- SUPPLIED TEXT:

'''

# My Mt. Charleston ride



## Climbing_Clyde (Jun 16, 2007)

Hey kids; 

I just got back from Vegas last night, brought my bike out there with me with one goal in mind, to ride up and over Mt Charleston. I am proud to say I achieved that goal and loved every minute of it, it was quite literally the ride of my life, just an awesome place to ride. 

As advised on this board I spent 4 days getting acclimated to the weather. I rode out to Red Rock, and did the loop and rode back to his house on Thursday and Saturday. That was a 40 mile round trip with about a 2500ft elevation gain. It was a great wake up call for me, Red Rock's scenic loop is astounding and the climb to the summit nearly killed me the first day out, as a flatlander climbing at near 5000ft was something I was not used to. 

We did a recon mission on the mountain and one thing became perfectly clear, I needed a camelback because there is NOTHING on that mountain. We also decided he would drop me off and meet me a couple of hours into the ride, he was the sag wagon and that was a huge relief for me.

'''

- ENTRIES SUPPLIED:

'''

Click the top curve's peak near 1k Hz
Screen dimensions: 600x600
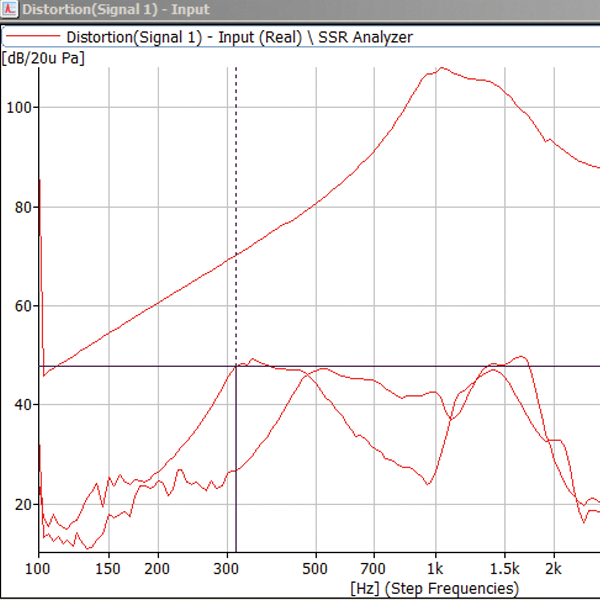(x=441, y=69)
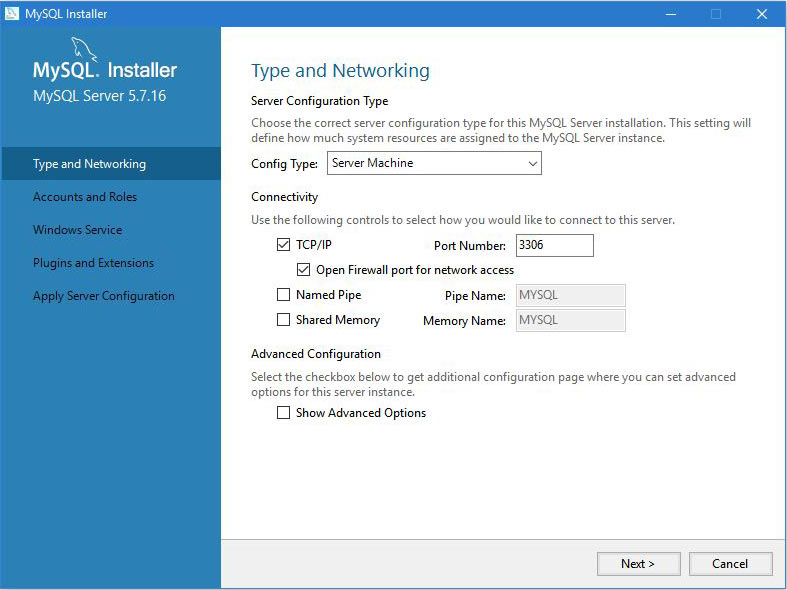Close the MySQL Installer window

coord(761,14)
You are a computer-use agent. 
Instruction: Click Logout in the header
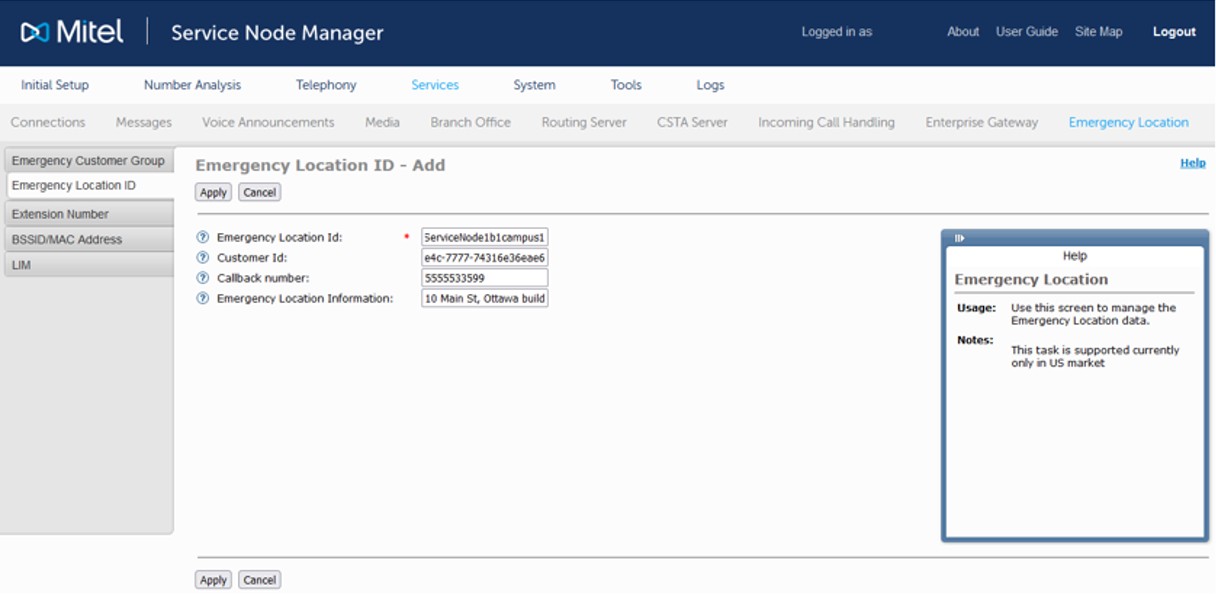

'''

- TASK REQUIREMENTS:
1. According to the ride report, why did the rider need a camelback for the Mt. Charleston ride?
2. Can you format every line of the entries as a numbered list, without blank lines and leaving the pictures out?
The ride report and the entries have no connection to each other.

- PER-TASK OUTPUTS:
1. The recon trip on the mountain made it clear that there is nothing on Mt. Charleston, so the rider needed to carry water along.

2.
1. Click the top curve's peak near 1k Hz
2. Screen dimensions: 600x600
3. (x=441, y=69)
4. Close the MySQL Installer window
5. coord(761,14)
6. You are a computer-use agent. 
7. Instruction: Click Logout in the header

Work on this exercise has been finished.